Der Fraktionsvorsitzende der Alternative für Deutschland im Berliner Abgeordnetenhaus, Georg Pazderski, hat die Senatspläne zur schrittweisen Verstaatlichung des Betriebs der Berliner Flüchtlingsheime als falsch kritisiert:

“1,1 Mrd. Euro Steuermittel für einen neuen Staatsbetrieb in die Hand zu nehmen, ist unverantwortlich. Zum einen wissen wir, dass der Staat an sich – und speziell das Land Berlin – bei der Übernahme von Aufgaben der privaten Wirtschaft in der jüngeren Vergangenheit regelmäßig kläglich gescheitert ist. Ich erwähne nur die Dauerkatastrophe BER. Zum anderen ist ein am Aufbau einer Verwaltung orientierter Staatsbetrieb viel zu unflexibel, um angemessen auf sich schnell verändernde Flüchtlingszahlen reagieren zu können. 

 

Was passiert zum Beispiel, wenn die Flüchtlingszahlen sinken sollten? Gebäude stünden leer und der staatliche Betreiber wäre beschäftigungslos, ohne das der Vertrag mit ihm – wie bei einem privaten Anbieter – schnell gekündigt werden könnte. Aus Angst vor einer solchen Situation könnte über Nacht die absurde Situation entstehen, staatlich betriebene Heime füllen zu müssen um ihre kosten- und personalintensive Existenz politisch rechtfertigen zu können. Die Reaktion, bereitstehende Strukturen jenseits des Bedarfes zwanghaft ausschöpfen zu müssen, kennen wir aus der kameralistischen Verwaltung zu Genüge.

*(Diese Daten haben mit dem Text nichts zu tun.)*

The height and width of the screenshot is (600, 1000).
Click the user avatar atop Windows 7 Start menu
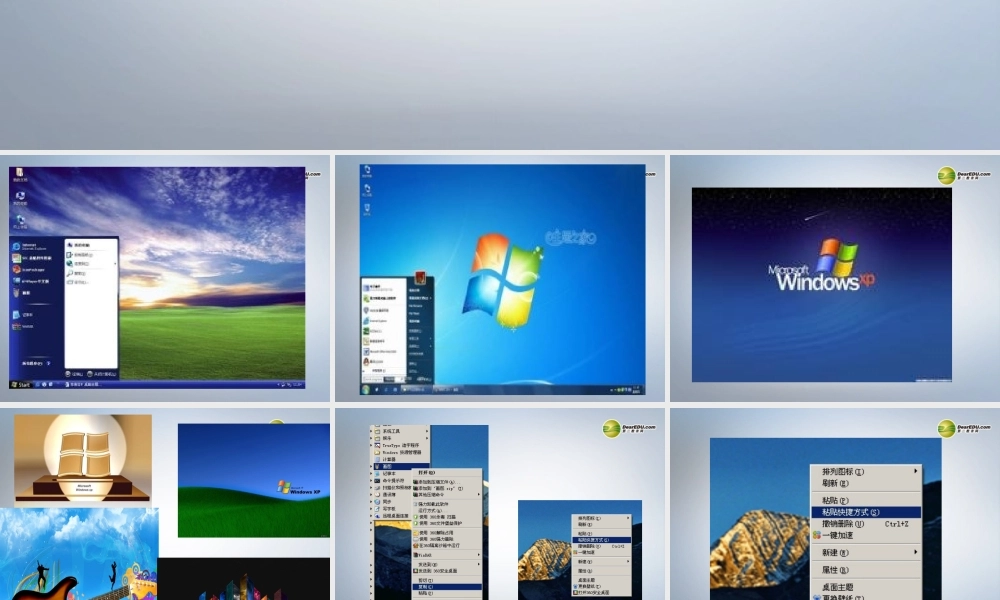pyautogui.click(x=422, y=277)
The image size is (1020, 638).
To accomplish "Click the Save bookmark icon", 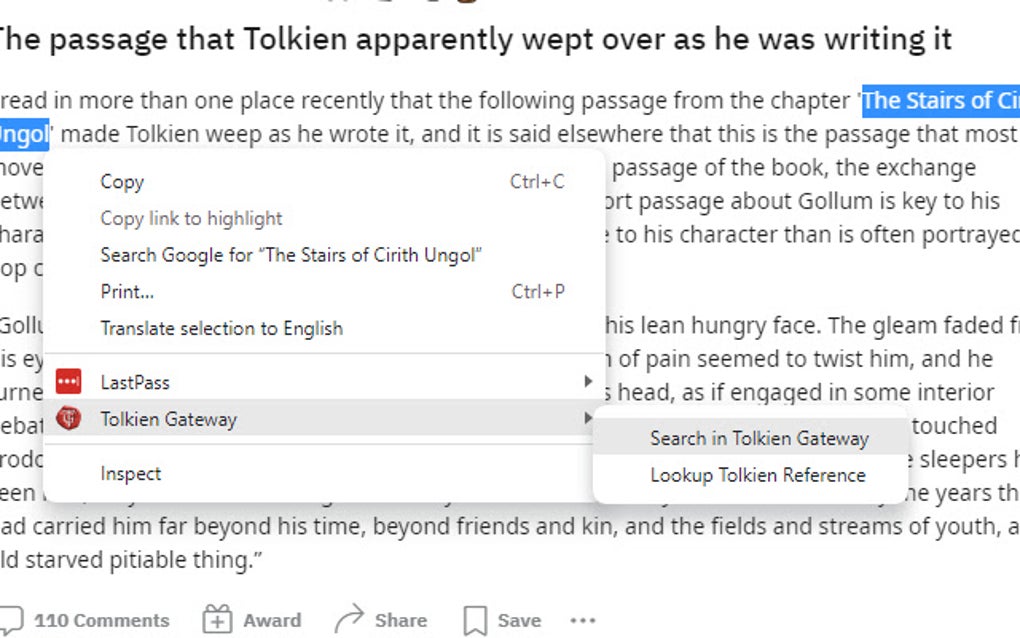I will (x=475, y=620).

Berlin würde dann in der politischen Zwangssituation sein, Anreize für Flüchtlinge schaffen zu müssen, hierher zu kommen. 

 

Die AfD fordert stattdessen die Schließung der Grenzen für Flüchtlinge ohne Aussicht auf Bleiberecht, eine drastische Beschleunigung der Asylverfahren und eine schnelle Abschiebung aller abgelehnten Antragsteller. Nur so lässt sich die anhaltende Herausforderung nachhaltig lösen.”